# EXTRAIT DU DOCUMENT

Réunion du mercredi 10 avril 2024 à 15h30
Commission d'enquête sur le montage juridique et financier du projet d'autoroute a

Marc Ivaldi, professeur d'économie à la Toulouse School of Economics :

Je n'aurais pas que peu de choses à ajouter aux propos de monsieur Crozet, auxquels je souscris globalement.

Sur l'estimation du coût, mon chiffre est donc de 6,77 euros, mais il peut évidemment être plus élevé. Dans mon article, j'ai voulu souligner l'importance d'exclure le coût du temps de mon calcul ; le coût de l'autoroute est celui du péage, moins le gain en temps. Je ne pense pas avoir surévalué le temps, puisque je n'ai pris que vingt minutes. Évidemment, une éventuelle augmentation des prix pourrait aboutir à une diminution du trafic et dans ce cas, le chiffre d'affaire du concessionnaire baissera consécutivement, avec le risque qu'il se désengage de la concession.

Je pense que l'autoroute est finalement une bonne solution, notamment parce que l'État n'a pas vraiment les fonds pour investir. En revanche, et nous sommes peut-être tous d'accord, le contrat de concession peut avoir été mal conçu, en particulier si l'on se base sur ceux qui ont été élaborés à l'époque de la privatisation, sous le gouvernement de M. Dominique de Villepin.

Mon école, la Toulouse School of Economics, est connue dans le monde entier pour l'analyse des relations contractuelles entre un concessionnaire et une autorité ; Jean Tirole a d'ailleurs reçu un prix Nobel pour ce travail précis. Il serait donc appréciable que, de temps en temps et avant de signer des contrats de concession, les décideurs politiques s'appuient sur les savoirs existants. Il est assurément possible de réduire les durées de contrats de concession, mais ceux-ci me semblent constituer la bonne solution pour développer des infrastructures.

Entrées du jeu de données
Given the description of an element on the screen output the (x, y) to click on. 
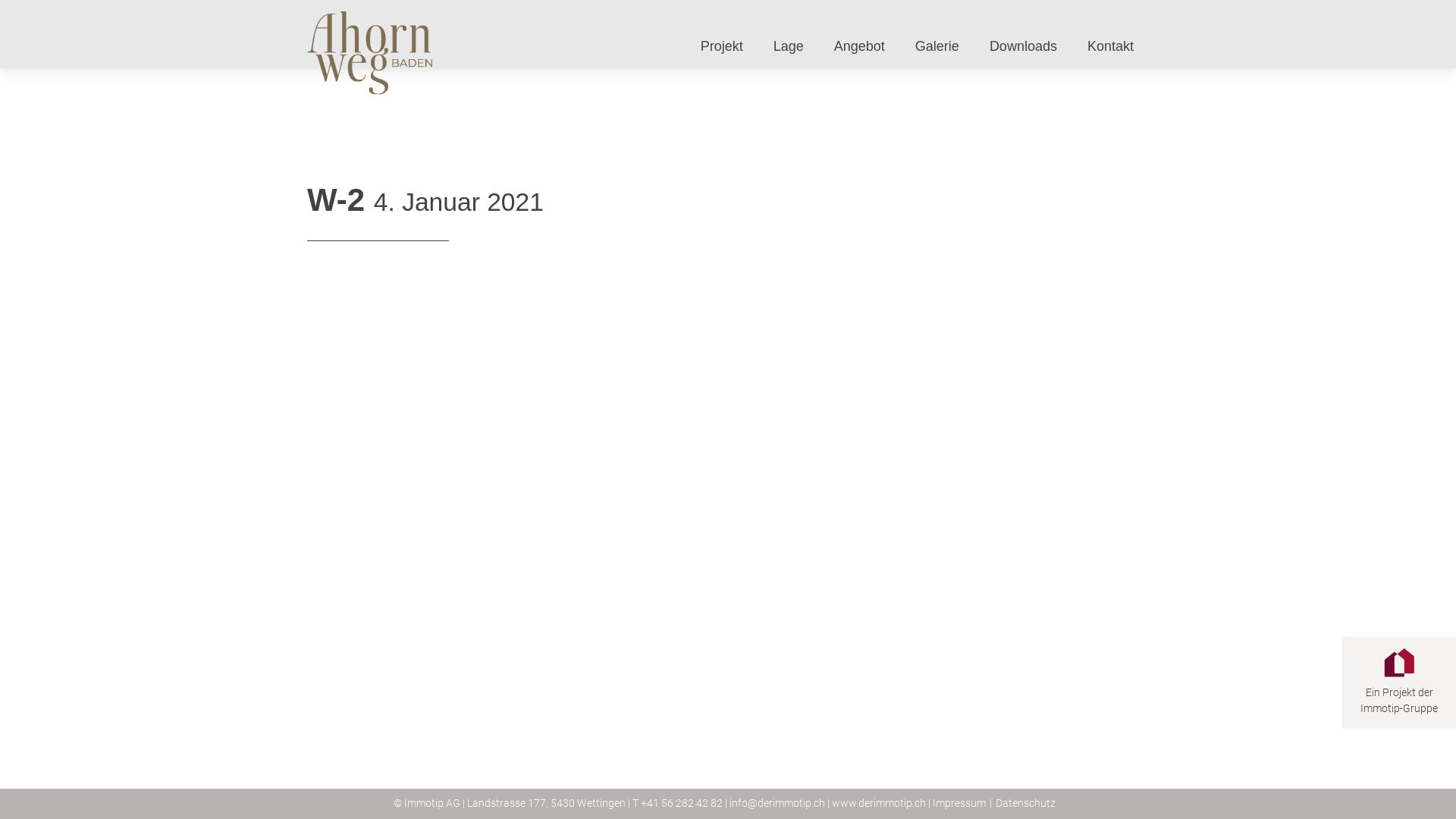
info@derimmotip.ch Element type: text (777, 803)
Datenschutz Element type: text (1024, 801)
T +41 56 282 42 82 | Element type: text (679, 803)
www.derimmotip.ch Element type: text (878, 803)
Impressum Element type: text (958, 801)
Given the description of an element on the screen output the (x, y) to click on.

# OBJECTIF VISÉ
Recopiez à l'identique le passage de l'extrait du document qui s'ouvre sur les mots contenant « Mon école, la » et se clôt sur « développer des infrastructures. ».

# RÉPONSE COMPLÈTE
Mon école, la Toulouse School of Economics, est connue dans le monde entier pour l'analyse des relations contractuelles entre un concessionnaire et une autorité ; Jean Tirole a d'ailleurs reçu un prix Nobel pour ce travail précis. Il serait donc appréciable que, de temps en temps et avant de signer des contrats de concession, les décideurs politiques s'appuient sur les savoirs existants. Il est assurément possible de réduire les durées de contrats de concession, mais ceux-ci me semblent constituer la bonne solution pour développer des infrastructures.